But if you're about to get away with a group of your friends over the long weekend, you might have your sights set on vacation sex with another housemate — and you should absolutely go for it. "Adults are entitled to their sexual pleasure on vacation as long as it’s consensual," Cooper says. The question is, how do you get away with hooking up without pissing off all your temporary roommates?
The etiquette rules vary depending upon whether you're going to the house with your partner or as a single person. If you're single and hoping to meet someone, Cooper's advice is to stay sober enough to meet someone, "because you're usually calmer [without alcohol]," she says. As always, it's important to make sexual decisions for yourself and communicate your limits before you hook up, she adds.

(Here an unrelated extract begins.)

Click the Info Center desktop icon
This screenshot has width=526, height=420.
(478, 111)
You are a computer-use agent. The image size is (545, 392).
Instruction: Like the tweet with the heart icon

Couples, on the other hand, should talk ahead of time about how they want to use their vacation time, says Lisa Schwartz, PhD, a AASECT-certified psychotherapist in Philadelphia. "For some folks, vacation is the only time life permits for sexual activity," she says. "For others, they prefer to see if it fits in and prefer to take in other activities, especially if it is a unique travel opportunity." If you and your partner decide you do want to have sex on this vacay, the key is to carve out time to make it happen, Cooper says. That might mean staying home when everyone is out and about, having morning sex, playing music to muffle any sounds, or using a "Do Not Disturb" door hanger.
If you're worried about being "rude," that's very conscientious of you. But Dr. Schwartz says that having sex in a group house isn't really rude as long as it's in the privacy of your own room. However, while other areas of the house might intrigue (especially if it's a fancy Airbnb), you should clear it with your roomies to make sure it's okay that you have sex in the hot tub. "I would recommend talking with the group to discuss the boundaries of the 'public' spaces," she says.
On that note, Cooper stresses that it's important to keep your hookups somewhat private, especially if you're a single person. "Once shared, it changes the dynamic of the whole group, in addition to the manner in which others in the house treat you and your sexual partner," she says. That "tribe-like" vibe that we mentioned before can turn into gossiping, teasing, and potential judgment, she says. But, if you're cool sharing deets about your hookups, obviously do you.
And if you follow all of these tips, and still end up getting walked-in on by one of your house mates, your best bet is to acknowledge the humor, Dr. Schwartz says. This avoids any awkwardness in the long run, and potentially curbs some of the drama, too.